Segment Start: DATA FOR THIS TASK
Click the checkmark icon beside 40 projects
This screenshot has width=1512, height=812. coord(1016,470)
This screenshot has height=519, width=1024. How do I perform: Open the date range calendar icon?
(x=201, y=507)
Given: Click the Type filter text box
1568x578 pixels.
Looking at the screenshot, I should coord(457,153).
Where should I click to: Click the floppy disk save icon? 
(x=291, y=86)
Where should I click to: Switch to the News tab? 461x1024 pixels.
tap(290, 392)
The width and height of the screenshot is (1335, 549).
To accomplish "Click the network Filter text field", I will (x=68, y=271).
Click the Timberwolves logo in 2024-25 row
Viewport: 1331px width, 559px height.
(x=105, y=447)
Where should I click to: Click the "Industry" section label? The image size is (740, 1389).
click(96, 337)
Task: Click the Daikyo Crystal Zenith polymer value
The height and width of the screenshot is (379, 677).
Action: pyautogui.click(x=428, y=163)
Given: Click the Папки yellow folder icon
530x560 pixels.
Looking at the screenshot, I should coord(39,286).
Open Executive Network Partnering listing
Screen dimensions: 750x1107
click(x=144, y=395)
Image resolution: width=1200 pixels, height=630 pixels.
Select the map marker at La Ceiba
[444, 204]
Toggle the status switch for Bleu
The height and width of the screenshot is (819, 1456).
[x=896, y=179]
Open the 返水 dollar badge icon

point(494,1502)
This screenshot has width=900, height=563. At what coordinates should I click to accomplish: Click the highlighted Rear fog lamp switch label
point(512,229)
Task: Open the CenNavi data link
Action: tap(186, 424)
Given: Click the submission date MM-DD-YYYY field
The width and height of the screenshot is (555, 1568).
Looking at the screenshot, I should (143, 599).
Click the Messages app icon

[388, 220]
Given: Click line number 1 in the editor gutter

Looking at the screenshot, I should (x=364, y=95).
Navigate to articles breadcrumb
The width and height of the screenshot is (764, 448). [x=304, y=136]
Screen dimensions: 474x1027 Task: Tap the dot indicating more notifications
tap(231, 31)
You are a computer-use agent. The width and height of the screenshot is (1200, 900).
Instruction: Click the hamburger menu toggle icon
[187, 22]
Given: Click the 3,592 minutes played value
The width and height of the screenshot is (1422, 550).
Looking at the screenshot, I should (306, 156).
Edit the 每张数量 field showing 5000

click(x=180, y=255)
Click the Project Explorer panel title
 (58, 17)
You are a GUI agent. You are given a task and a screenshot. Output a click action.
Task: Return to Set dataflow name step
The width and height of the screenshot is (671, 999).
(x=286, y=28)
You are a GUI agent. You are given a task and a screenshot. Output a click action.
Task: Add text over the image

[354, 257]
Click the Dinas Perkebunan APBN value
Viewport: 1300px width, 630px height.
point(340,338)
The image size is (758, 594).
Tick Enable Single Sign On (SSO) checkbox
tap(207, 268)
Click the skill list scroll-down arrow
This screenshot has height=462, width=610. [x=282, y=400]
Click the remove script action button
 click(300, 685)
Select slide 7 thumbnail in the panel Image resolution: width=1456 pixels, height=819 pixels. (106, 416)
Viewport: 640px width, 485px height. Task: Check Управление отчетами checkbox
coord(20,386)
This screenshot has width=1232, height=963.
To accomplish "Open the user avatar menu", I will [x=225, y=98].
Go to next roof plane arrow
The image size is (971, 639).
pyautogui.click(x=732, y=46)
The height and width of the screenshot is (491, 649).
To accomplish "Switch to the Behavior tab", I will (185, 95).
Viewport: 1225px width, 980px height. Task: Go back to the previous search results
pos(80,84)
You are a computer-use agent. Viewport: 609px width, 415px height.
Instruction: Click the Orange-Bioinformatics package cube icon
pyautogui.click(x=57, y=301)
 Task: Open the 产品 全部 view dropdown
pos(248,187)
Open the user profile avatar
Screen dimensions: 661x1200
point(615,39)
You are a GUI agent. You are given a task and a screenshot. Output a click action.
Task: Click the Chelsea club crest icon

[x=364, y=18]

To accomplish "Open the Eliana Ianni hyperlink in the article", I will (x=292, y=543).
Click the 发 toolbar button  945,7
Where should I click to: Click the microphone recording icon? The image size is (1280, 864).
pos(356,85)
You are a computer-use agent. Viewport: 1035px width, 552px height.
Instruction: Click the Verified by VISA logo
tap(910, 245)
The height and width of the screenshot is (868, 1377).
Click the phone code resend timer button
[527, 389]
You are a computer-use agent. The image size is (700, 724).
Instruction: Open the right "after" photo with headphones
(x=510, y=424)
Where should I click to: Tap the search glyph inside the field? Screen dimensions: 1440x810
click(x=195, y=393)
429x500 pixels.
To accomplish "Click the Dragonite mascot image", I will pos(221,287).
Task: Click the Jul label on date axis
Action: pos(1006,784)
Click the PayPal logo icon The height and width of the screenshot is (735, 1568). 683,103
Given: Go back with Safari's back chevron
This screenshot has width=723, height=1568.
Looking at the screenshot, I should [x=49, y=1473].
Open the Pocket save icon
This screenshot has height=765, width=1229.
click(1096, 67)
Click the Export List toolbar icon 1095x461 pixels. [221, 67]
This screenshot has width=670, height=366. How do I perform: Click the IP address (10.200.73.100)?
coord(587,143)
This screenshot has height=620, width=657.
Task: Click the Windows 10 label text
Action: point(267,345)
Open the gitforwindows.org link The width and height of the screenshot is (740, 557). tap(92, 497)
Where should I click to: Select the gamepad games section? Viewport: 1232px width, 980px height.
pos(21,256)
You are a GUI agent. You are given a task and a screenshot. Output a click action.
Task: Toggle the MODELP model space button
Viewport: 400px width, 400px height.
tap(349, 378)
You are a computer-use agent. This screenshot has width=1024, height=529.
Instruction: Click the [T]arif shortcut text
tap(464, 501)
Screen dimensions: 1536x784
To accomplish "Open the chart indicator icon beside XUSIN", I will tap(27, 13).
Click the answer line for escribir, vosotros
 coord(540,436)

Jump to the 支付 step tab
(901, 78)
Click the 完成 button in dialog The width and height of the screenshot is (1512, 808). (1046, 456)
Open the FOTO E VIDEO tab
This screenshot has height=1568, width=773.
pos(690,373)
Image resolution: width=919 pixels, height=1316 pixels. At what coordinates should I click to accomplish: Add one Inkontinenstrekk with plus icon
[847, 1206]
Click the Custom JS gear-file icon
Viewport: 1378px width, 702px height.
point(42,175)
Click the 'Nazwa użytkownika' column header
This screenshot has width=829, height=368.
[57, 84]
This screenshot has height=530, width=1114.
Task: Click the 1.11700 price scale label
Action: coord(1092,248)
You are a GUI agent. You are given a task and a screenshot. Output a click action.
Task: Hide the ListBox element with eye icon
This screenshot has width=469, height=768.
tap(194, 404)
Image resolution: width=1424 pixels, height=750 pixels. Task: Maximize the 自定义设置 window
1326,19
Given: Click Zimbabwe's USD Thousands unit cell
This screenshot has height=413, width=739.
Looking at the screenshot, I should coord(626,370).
Segment End: DATA FOR THIS TASK
- _TASK_
Return, word for word, every line from the top of the entries down to the line that holds "The width and height of the screenshot is (1335, 549).", both included.

- _WRITTEN SOLUTION_
Click the checkmark icon beside 40 projects
This screenshot has width=1512, height=812. coord(1016,470)
This screenshot has height=519, width=1024. How do I perform: Open the date range calendar icon?
(x=201, y=507)
Given: Click the Type filter text box
1568x578 pixels.
Looking at the screenshot, I should coord(457,153).
Where should I click to: Click the floppy disk save icon? 
(x=291, y=86)
Where should I click to: Switch to the News tab? 461x1024 pixels.
tap(290, 392)
The width and height of the screenshot is (1335, 549).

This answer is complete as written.